I have to consider my source.. My mother FOR YEARS had skipped out on responisbility for her children. She left us high and dry and I used to have to ride my bike in highschool to churches to beg for donated food while I had my 10 year old sister watching a newborn and 9 year old because I had no one to turn to and she would leave one night to go "food shopping" and not return for a week..
You see I'm a better person than my mother.. I'm a better mother to her children than she is.. and she hates me for it.. She hates that unlike her I dont' live in a pop up trailer, I married a man with a good career (even though I'm not a fan of it!! its a career).. She's married to a recovering cocaine addict on probation and like I said living in 1 bedroom pop up trailer in Miami with by 8 year old brother and big dreams of moving to Cali..

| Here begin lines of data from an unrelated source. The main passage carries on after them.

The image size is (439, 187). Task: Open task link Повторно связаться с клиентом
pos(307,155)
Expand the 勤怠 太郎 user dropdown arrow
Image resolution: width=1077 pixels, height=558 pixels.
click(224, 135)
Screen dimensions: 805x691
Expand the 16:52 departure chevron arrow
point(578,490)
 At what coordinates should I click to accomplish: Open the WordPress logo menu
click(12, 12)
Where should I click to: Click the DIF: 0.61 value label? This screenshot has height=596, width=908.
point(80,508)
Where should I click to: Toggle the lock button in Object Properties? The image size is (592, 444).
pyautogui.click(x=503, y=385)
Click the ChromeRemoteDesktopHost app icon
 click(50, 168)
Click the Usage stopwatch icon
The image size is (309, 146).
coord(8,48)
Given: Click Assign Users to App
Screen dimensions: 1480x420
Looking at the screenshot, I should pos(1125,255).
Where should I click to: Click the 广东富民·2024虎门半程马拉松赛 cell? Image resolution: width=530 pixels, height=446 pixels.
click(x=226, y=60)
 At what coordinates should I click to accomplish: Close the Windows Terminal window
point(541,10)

My mother isn't right in the head she's been in a mental ward twice .. I just can't have pity on her, she made her bed and I feel like I'm punished for doing well and since I have extra bedrooms in my house that means every time someone screws up I need to run to everyones aid.. its not so..UGH.... Lord please don't me be HALF as bad as my mother... I mean just because you're not there doesn't mean you say that to anyone!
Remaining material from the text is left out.